[Records drawn from a dataset]
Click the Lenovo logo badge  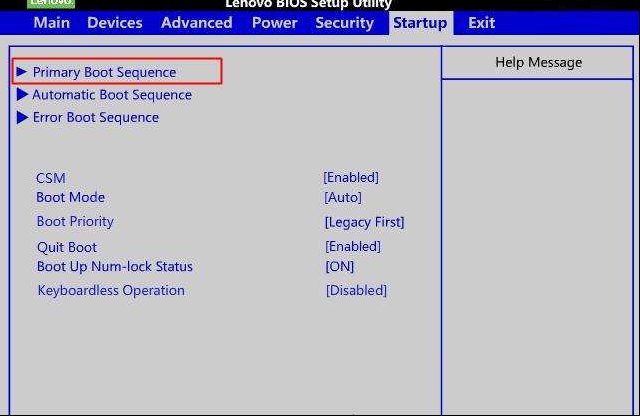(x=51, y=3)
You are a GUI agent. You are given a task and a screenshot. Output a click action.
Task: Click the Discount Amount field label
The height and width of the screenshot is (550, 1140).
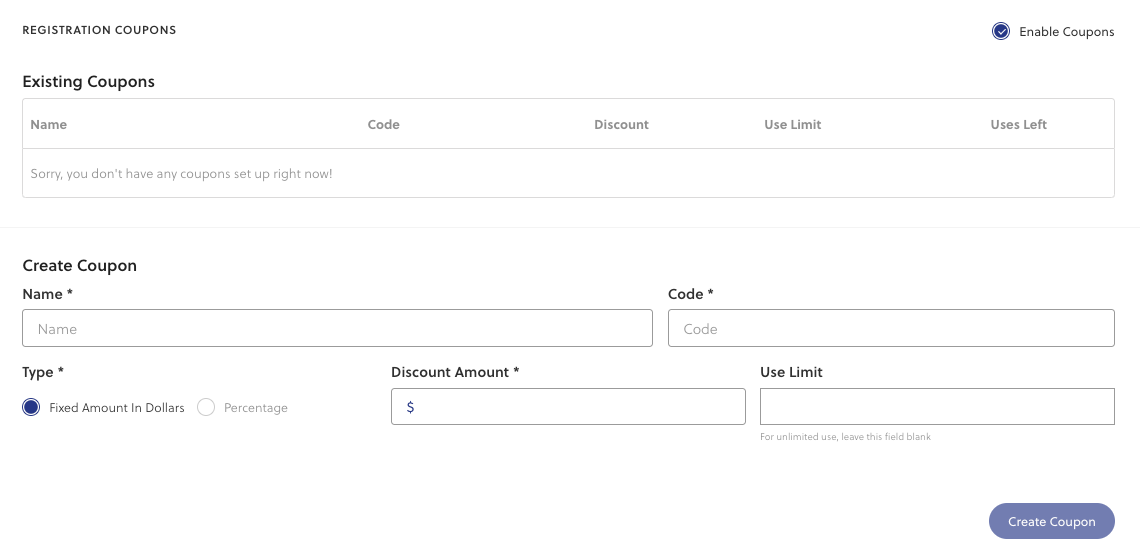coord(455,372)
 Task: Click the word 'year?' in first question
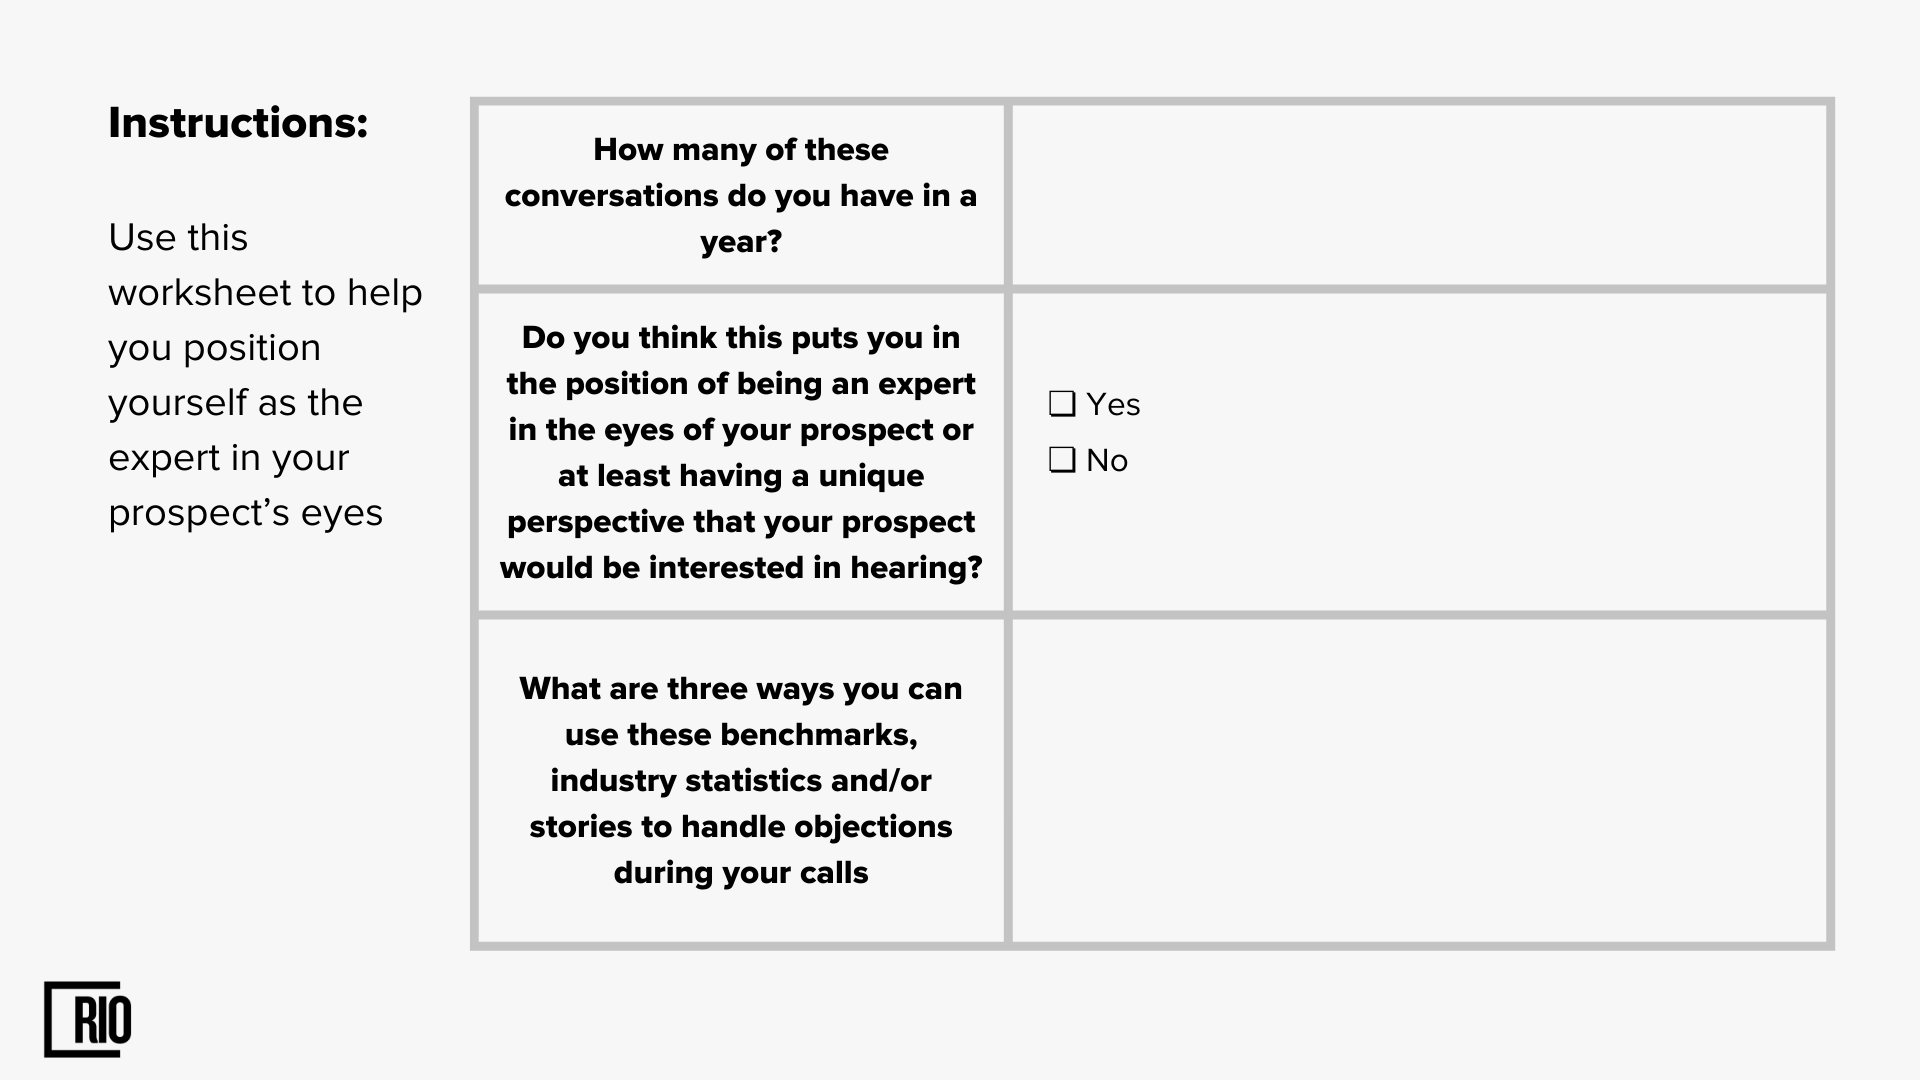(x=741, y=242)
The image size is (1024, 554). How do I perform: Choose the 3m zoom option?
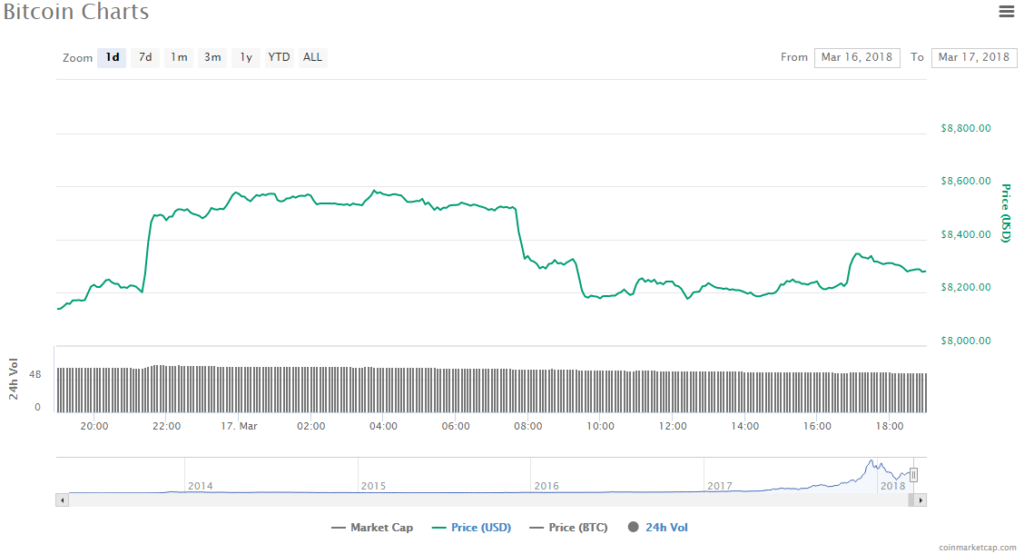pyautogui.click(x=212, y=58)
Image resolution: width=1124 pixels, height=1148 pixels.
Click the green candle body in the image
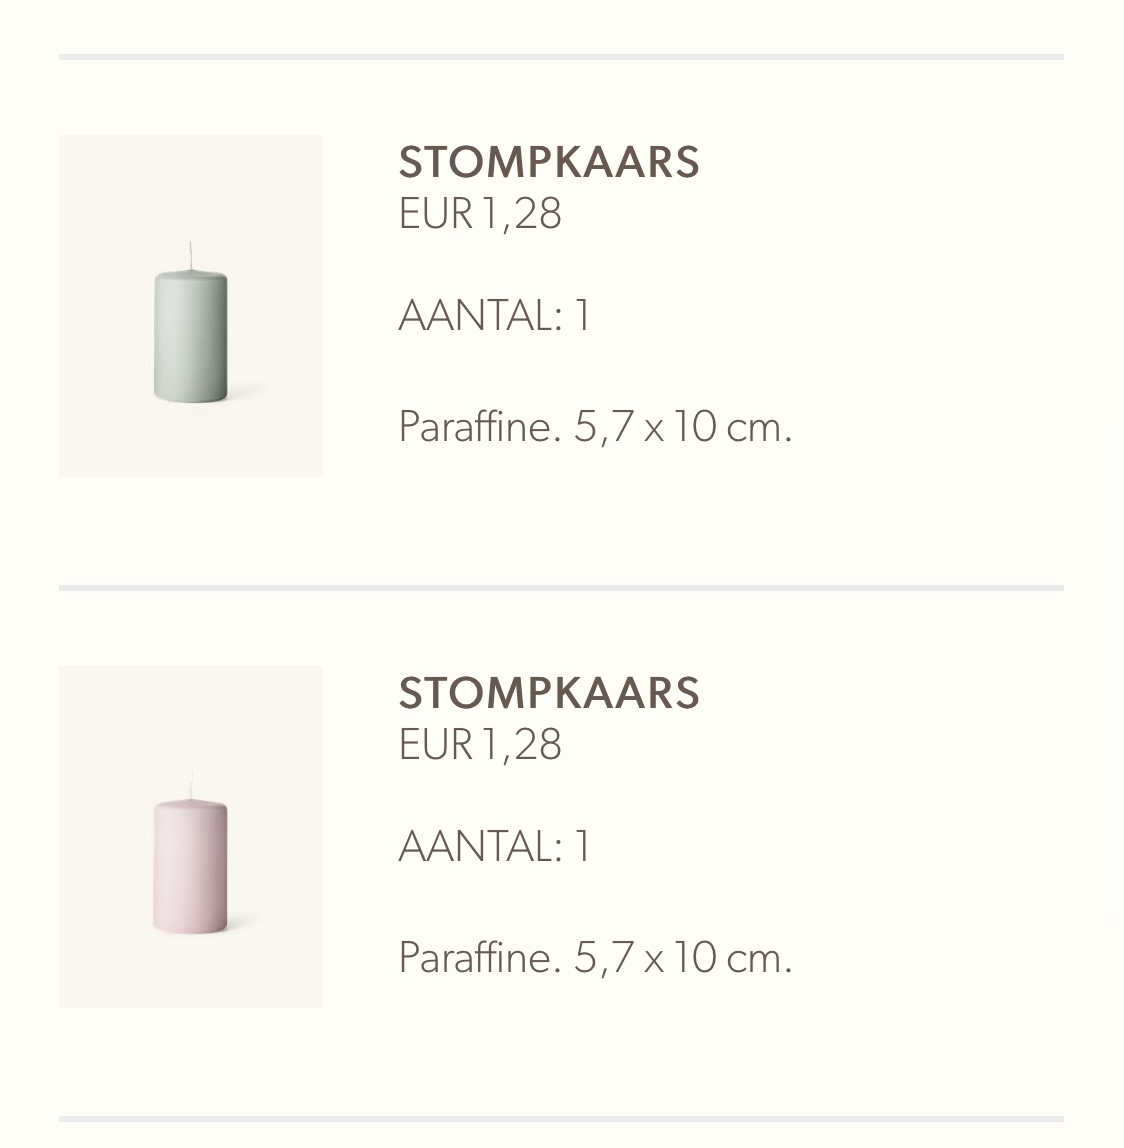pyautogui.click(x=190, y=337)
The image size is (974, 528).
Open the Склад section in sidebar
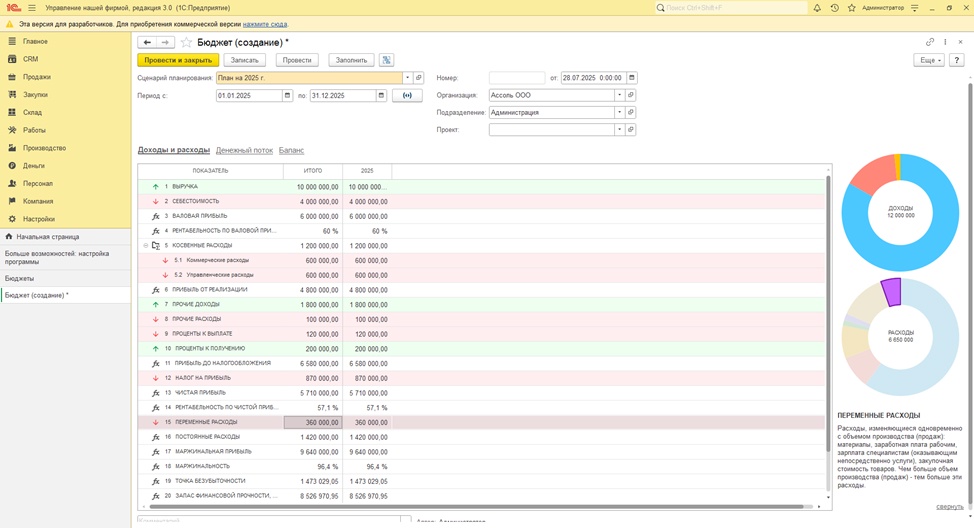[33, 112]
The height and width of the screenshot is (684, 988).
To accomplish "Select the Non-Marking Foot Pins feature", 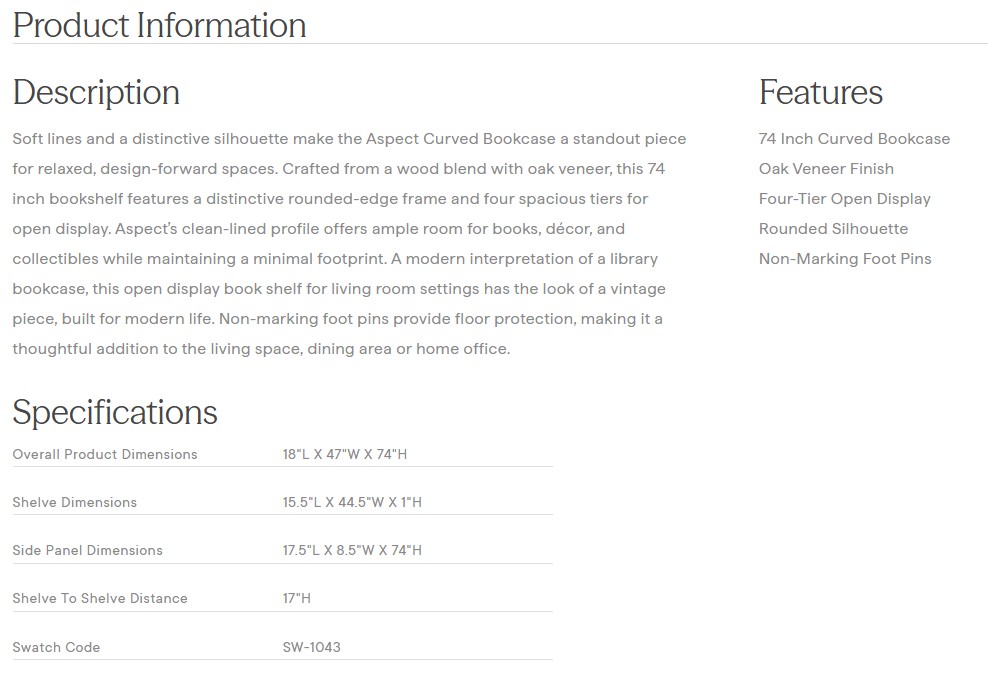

■ TASK PROMPT: Which lines run from the one containing "The image size is (1024, 554)." to the end of the entries above? Write them out exactly, leaving out every picture.

■ SOLUTION TO THE PROBLEM:
The image size is (1024, 554). How do I perform: Choose the 3m zoom option?
pyautogui.click(x=212, y=58)
Image resolution: width=1124 pixels, height=1148 pixels.
Click the green candle body in the image
pyautogui.click(x=190, y=337)
The image size is (974, 528).
Open the Склад section in sidebar
[33, 112]
The height and width of the screenshot is (684, 988).
To accomplish "Select the Non-Marking Foot Pins feature", 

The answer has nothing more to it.